キキは「休みの時に、全く連絡がないと、私の事は忘れて、家族と楽しくすごしてるんだろうなぁって思うし、仕事で家を出た時しか、キキを相手してくれてない気がする。」って彼に伝えた。
彼は「そんなことない



」って。
キキ「だってこの前、嫁の前ではキキのすべてを消すって言ったやん。だから、家では全部消されて、全く頭にもないんだろうなって考えると悲しくなる。」
彼「違う、違う。嫁の前では確かにキキの全部消すよ。けど、心の中では全然忘れてない。」
キキ「うしくんはさ、丸一日連絡なしとかされたことないから、その寂しさがわからんのよ。」
彼「そうやね

」
キキ「だって、キキは日曜日しか休みがなくて、平日はうしくんのトコに会いに行くでしょ。電話やメールだって、今まで普通に返せたし、私は呼ばれたら出て行けたから、返事がない、寂しい気持ちはわからないよね。」
彼「そうかもしれない

」
キキ「じゃ、これから一週間くらい、連絡とれるのに、全く連絡とらない様にしてみよっか?そしたら、わかるんじゃない?」
彼「いや、やめとく。

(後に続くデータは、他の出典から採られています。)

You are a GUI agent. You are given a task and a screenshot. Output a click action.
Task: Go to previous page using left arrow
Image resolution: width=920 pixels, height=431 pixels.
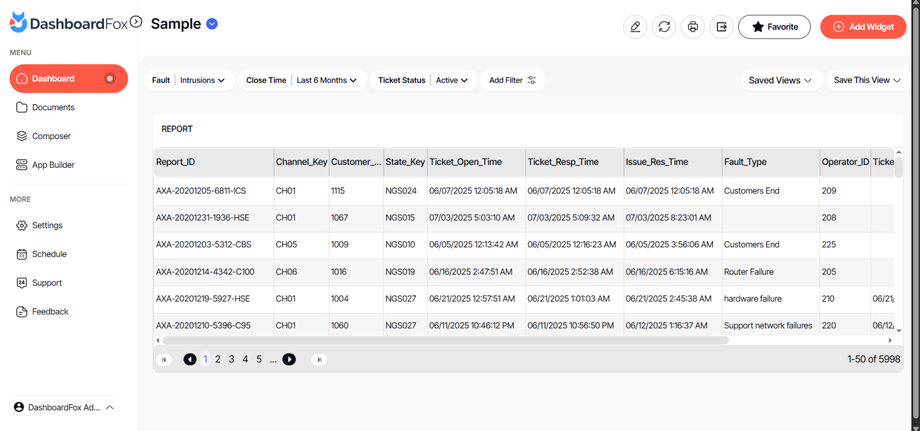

そんなことしなくていい



」
・・・ってやり取りがあったのね。
キキもわかってた。そんなことしても無意味だって事。
けどね、今まである意味彼は自分の思うままになってきたわけよ。
少しでもいいから、キキから逢いたいって一言が言えない気持ち、キキから電話ができない気持ち、キキの方が休みが少なくて、耐えなければいけない日が多いということを、わかってほしかった

仕事で家を出たら、愛人を大事にするなんて、誰にだってできること。
「今日、嫁さんずっと一緒にいたからさ。」なんて理由並べて、連絡できなかったアピールするのも誰にだってできる。
キキは、二人をそんな事ですませたくなかったの。
・・・って、これは私だけの考えかもしれないけどね。
彼は私の話の一つ一つに返事をくれ、納得して聞いてくれてた。